DATA EXTRACTS =
____
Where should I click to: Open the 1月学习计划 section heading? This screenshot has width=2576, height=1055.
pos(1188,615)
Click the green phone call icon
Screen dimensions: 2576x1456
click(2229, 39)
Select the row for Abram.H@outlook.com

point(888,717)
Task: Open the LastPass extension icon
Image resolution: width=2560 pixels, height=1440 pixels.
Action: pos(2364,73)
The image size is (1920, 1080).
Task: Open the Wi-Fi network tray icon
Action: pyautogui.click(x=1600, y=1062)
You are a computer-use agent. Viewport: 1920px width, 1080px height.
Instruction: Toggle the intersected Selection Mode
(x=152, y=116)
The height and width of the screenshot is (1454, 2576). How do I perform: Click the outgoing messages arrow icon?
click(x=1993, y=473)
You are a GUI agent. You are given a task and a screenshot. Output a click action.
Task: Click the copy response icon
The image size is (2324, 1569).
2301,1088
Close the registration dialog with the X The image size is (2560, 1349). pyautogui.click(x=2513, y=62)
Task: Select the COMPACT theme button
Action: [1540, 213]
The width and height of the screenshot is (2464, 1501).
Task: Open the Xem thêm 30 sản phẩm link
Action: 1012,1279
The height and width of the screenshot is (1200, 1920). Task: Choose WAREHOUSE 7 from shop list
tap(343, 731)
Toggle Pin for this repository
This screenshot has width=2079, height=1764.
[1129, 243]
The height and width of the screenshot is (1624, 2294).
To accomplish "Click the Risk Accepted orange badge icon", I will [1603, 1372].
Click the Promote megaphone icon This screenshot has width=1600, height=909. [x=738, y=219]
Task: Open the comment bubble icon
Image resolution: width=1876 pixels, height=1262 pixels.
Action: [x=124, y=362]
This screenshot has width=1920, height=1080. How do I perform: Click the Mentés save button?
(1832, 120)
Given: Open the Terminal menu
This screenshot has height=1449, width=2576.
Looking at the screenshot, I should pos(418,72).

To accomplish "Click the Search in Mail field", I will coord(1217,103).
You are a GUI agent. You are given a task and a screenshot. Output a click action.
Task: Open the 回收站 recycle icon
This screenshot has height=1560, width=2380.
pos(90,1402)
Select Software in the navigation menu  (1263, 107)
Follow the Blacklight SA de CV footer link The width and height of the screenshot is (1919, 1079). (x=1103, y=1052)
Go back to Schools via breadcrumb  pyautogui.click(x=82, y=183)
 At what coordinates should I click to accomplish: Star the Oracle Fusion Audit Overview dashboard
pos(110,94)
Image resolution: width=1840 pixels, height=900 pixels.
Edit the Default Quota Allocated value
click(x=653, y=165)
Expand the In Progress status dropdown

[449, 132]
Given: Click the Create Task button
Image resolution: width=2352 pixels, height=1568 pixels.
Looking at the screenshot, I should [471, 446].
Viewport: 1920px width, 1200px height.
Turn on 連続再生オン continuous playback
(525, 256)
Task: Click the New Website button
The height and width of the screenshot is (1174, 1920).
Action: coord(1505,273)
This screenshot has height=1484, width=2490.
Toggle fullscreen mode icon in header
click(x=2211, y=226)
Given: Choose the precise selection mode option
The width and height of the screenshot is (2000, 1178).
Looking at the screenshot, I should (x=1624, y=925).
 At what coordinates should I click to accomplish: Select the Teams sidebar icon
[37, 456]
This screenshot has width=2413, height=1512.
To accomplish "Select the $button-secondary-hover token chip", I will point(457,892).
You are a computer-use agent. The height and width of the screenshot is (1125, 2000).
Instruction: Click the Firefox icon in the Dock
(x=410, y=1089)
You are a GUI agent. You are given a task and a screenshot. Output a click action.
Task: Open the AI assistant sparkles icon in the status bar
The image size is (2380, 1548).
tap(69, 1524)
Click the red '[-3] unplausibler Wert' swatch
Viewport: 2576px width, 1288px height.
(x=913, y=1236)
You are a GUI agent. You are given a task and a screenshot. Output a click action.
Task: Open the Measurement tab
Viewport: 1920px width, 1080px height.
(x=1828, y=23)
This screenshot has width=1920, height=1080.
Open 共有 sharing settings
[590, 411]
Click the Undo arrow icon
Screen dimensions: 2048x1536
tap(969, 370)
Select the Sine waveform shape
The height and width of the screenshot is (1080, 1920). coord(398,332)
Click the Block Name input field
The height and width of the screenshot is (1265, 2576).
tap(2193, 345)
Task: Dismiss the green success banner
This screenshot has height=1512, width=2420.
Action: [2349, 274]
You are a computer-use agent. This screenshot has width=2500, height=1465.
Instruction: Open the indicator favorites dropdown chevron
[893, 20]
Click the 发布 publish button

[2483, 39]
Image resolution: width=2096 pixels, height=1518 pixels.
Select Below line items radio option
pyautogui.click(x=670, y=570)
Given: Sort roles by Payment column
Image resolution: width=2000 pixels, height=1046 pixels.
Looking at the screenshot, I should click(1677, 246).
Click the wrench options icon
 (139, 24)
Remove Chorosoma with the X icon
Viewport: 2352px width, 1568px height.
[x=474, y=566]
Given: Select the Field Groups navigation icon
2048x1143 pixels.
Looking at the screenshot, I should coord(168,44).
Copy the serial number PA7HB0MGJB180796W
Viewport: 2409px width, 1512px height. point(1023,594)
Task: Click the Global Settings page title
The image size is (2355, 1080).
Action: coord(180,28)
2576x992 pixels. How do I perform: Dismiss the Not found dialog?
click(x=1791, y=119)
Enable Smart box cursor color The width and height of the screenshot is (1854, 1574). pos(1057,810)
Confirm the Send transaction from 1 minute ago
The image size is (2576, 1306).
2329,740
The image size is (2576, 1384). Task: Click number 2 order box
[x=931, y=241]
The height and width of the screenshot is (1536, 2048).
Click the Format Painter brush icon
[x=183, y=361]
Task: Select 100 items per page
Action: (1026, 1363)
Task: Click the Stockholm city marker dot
____
TRY IT =
The task calls for every line of the material that contains the string "computer".

SOLUTION TO THIS TASK =
You are a computer-use agent. Viewport: 1920px width, 1080px height.
You are a computer-use agent. The height and width of the screenshot is (1125, 2000).
You are a computer-use agent. This screenshot has width=2500, height=1465.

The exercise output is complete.